• _Records for this exercise_:
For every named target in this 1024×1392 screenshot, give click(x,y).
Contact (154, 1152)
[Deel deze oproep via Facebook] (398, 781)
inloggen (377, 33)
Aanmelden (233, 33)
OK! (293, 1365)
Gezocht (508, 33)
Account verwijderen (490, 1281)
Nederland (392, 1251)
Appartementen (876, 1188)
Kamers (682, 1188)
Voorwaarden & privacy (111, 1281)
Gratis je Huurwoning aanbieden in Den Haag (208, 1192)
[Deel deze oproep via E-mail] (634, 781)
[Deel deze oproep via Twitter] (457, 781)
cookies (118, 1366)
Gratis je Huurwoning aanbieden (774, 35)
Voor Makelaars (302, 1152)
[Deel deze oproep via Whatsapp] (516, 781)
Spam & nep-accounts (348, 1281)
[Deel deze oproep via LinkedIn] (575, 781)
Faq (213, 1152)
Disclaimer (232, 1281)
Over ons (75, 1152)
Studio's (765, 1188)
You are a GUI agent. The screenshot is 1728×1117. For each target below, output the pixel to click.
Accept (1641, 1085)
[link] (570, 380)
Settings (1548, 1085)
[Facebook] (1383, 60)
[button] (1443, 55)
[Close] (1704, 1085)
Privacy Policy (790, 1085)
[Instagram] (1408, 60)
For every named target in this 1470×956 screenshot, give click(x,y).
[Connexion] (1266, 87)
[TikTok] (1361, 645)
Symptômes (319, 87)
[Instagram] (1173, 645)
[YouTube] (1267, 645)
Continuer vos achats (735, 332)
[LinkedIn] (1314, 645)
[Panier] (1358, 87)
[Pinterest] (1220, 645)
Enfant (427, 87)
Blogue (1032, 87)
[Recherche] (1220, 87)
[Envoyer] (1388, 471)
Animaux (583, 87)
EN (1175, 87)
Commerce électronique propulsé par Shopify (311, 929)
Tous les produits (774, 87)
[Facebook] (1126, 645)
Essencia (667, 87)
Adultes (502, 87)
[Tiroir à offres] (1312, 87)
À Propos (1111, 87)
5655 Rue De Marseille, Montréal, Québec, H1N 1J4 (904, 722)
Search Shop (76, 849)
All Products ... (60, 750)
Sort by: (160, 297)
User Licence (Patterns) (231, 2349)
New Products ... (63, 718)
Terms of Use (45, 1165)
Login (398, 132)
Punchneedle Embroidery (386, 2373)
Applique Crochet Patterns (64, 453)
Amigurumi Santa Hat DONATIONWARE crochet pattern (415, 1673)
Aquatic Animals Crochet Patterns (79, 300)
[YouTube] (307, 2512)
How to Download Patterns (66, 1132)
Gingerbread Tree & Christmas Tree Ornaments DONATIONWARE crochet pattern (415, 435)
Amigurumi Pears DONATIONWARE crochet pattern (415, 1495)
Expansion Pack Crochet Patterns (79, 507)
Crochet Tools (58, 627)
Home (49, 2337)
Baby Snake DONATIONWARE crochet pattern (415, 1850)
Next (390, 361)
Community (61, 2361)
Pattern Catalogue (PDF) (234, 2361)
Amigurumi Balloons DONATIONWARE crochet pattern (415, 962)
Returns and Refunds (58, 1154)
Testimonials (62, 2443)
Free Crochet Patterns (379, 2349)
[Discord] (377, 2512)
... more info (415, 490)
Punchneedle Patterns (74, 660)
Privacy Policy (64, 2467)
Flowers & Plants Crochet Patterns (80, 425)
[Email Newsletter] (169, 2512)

• _Exercise aim_:
Reproduce the entries above in full, so that each one reads exactly as before.

• _Exercise output_:
For every named target in this 1024×1392 screenshot, give click(x,y).
Contact (154, 1152)
[Deel deze oproep via Facebook] (398, 781)
inloggen (377, 33)
Aanmelden (233, 33)
OK! (293, 1365)
Gezocht (508, 33)
Account verwijderen (490, 1281)
Nederland (392, 1251)
Appartementen (876, 1188)
Kamers (682, 1188)
Voorwaarden & privacy (111, 1281)
Gratis je Huurwoning aanbieden in Den Haag (208, 1192)
[Deel deze oproep via E-mail] (634, 781)
[Deel deze oproep via Twitter] (457, 781)
cookies (118, 1366)
Gratis je Huurwoning aanbieden (774, 35)
Voor Makelaars (302, 1152)
[Deel deze oproep via Whatsapp] (516, 781)
Spam & nep-accounts (348, 1281)
[Deel deze oproep via LinkedIn] (575, 781)
Faq (213, 1152)
Disclaimer (232, 1281)
Over ons (75, 1152)
Studio's (765, 1188)
You are a GUI agent. The screenshot is 1728×1117. For each target below, output the pixel to click.
Accept (1641, 1085)
[link] (570, 380)
Settings (1548, 1085)
[Facebook] (1383, 60)
[button] (1443, 55)
[Close] (1704, 1085)
Privacy Policy (790, 1085)
[Instagram] (1408, 60)
For every named target in this 1470×956 screenshot, give click(x,y).
[Connexion] (1266, 87)
[TikTok] (1361, 645)
Symptômes (319, 87)
[Instagram] (1173, 645)
[YouTube] (1267, 645)
Continuer vos achats (735, 332)
[LinkedIn] (1314, 645)
[Panier] (1358, 87)
[Pinterest] (1220, 645)
Enfant (427, 87)
Blogue (1032, 87)
[Recherche] (1220, 87)
[Envoyer] (1388, 471)
Animaux (583, 87)
EN (1175, 87)
Commerce électronique propulsé par Shopify (311, 929)
Tous les produits (774, 87)
[Facebook] (1126, 645)
Essencia (667, 87)
Adultes (502, 87)
[Tiroir à offres] (1312, 87)
À Propos (1111, 87)
5655 Rue De Marseille, Montréal, Québec, H1N 1J4 (904, 722)
Search Shop (76, 849)
All Products ... (60, 750)
Sort by: (160, 297)
User Licence (Patterns) (231, 2349)
New Products ... (63, 718)
Terms of Use (45, 1165)
Login (398, 132)
Punchneedle Embroidery (386, 2373)
Applique Crochet Patterns (64, 453)
Amigurumi Santa Hat DONATIONWARE crochet pattern (415, 1673)
Aquatic Animals Crochet Patterns (79, 300)
[YouTube] (307, 2512)
How to Download Patterns (66, 1132)
Gingerbread Tree & Christmas Tree Ornaments DONATIONWARE crochet pattern (415, 435)
Amigurumi Pears DONATIONWARE crochet pattern (415, 1495)
Expansion Pack Crochet Patterns (79, 507)
Crochet Tools (58, 627)
Home (49, 2337)
Baby Snake DONATIONWARE crochet pattern (415, 1850)
Next (390, 361)
Community (61, 2361)
Pattern Catalogue (PDF) (234, 2361)
Amigurumi Balloons DONATIONWARE crochet pattern (415, 962)
Returns and Refunds (58, 1154)
Testimonials (62, 2443)
Free Crochet Patterns (379, 2349)
[Discord] (377, 2512)
... more info (415, 490)
Punchneedle Patterns (74, 660)
Privacy Policy (64, 2467)
Flowers & Plants Crochet Patterns (80, 425)
[Email Newsletter] (169, 2512)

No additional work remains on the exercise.